▸ Exercise
Give back every line of the data, transcribed exactly.
________________
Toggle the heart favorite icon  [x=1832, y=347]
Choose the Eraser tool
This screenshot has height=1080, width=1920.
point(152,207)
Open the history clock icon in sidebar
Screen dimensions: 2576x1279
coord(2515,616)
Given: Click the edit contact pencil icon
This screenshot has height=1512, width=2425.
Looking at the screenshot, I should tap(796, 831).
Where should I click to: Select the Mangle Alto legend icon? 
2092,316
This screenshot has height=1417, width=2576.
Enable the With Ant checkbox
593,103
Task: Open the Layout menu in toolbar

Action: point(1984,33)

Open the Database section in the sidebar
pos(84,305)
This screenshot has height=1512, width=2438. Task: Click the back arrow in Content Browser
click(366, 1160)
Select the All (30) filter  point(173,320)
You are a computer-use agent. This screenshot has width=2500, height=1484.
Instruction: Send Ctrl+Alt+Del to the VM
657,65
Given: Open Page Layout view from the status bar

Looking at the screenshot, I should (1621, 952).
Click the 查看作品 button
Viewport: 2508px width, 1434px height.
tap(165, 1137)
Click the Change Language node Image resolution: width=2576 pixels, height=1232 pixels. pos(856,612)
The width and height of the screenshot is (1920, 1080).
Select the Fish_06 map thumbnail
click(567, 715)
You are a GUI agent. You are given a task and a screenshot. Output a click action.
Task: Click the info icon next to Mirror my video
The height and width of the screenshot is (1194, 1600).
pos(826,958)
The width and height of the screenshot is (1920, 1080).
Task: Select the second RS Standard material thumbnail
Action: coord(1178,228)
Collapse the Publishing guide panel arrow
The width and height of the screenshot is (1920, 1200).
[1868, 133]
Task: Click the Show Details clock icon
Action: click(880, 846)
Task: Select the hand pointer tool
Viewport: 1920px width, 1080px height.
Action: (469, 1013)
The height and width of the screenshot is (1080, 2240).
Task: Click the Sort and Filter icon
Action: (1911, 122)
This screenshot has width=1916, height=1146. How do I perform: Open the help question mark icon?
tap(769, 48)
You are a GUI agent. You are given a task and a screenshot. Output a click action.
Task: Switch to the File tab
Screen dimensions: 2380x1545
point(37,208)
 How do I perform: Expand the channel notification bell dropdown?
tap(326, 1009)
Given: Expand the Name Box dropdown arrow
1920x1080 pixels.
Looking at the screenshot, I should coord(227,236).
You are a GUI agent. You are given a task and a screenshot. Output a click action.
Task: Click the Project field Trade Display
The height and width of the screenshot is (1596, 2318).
________________
▸ Answer section
Toggle the heart favorite icon  [x=1832, y=347]
Choose the Eraser tool
This screenshot has height=1080, width=1920.
point(152,207)
Open the history clock icon in sidebar
Screen dimensions: 2576x1279
coord(2515,616)
Given: Click the edit contact pencil icon
This screenshot has height=1512, width=2425.
Looking at the screenshot, I should tap(796, 831).
Where should I click to: Select the Mangle Alto legend icon? 
2092,316
This screenshot has height=1417, width=2576.
Enable the With Ant checkbox
593,103
Task: Open the Layout menu in toolbar

Action: point(1984,33)

Open the Database section in the sidebar
pos(84,305)
This screenshot has height=1512, width=2438. Task: Click the back arrow in Content Browser
click(366, 1160)
Select the All (30) filter  point(173,320)
You are a computer-use agent. This screenshot has width=2500, height=1484.
Instruction: Send Ctrl+Alt+Del to the VM
657,65
Given: Open Page Layout view from the status bar

Looking at the screenshot, I should (1621, 952).
Click the 查看作品 button
Viewport: 2508px width, 1434px height.
tap(165, 1137)
Click the Change Language node Image resolution: width=2576 pixels, height=1232 pixels. pos(856,612)
The width and height of the screenshot is (1920, 1080).
Select the Fish_06 map thumbnail
click(567, 715)
You are a GUI agent. You are given a task and a screenshot. Output a click action.
Task: Click the info icon next to Mirror my video
The height and width of the screenshot is (1194, 1600).
pos(826,958)
The width and height of the screenshot is (1920, 1080).
Task: Select the second RS Standard material thumbnail
Action: coord(1178,228)
Collapse the Publishing guide panel arrow
The width and height of the screenshot is (1920, 1200).
[1868, 133]
Task: Click the Show Details clock icon
Action: click(880, 846)
Task: Select the hand pointer tool
Viewport: 1920px width, 1080px height.
Action: (469, 1013)
The height and width of the screenshot is (1080, 2240).
Task: Click the Sort and Filter icon
Action: (1911, 122)
This screenshot has width=1916, height=1146. How do I perform: Open the help question mark icon?
tap(769, 48)
You are a GUI agent. You are given a task and a screenshot. Output a click action.
Task: Switch to the File tab
Screen dimensions: 2380x1545
point(37,208)
 How do I perform: Expand the channel notification bell dropdown?
tap(326, 1009)
Given: Expand the Name Box dropdown arrow
1920x1080 pixels.
Looking at the screenshot, I should coord(227,236).
You are a GUI agent. You are given a task and a screenshot. Output a click action.
Task: Click the Project field Trade Display
The height and width of the screenshot is (1596, 2318).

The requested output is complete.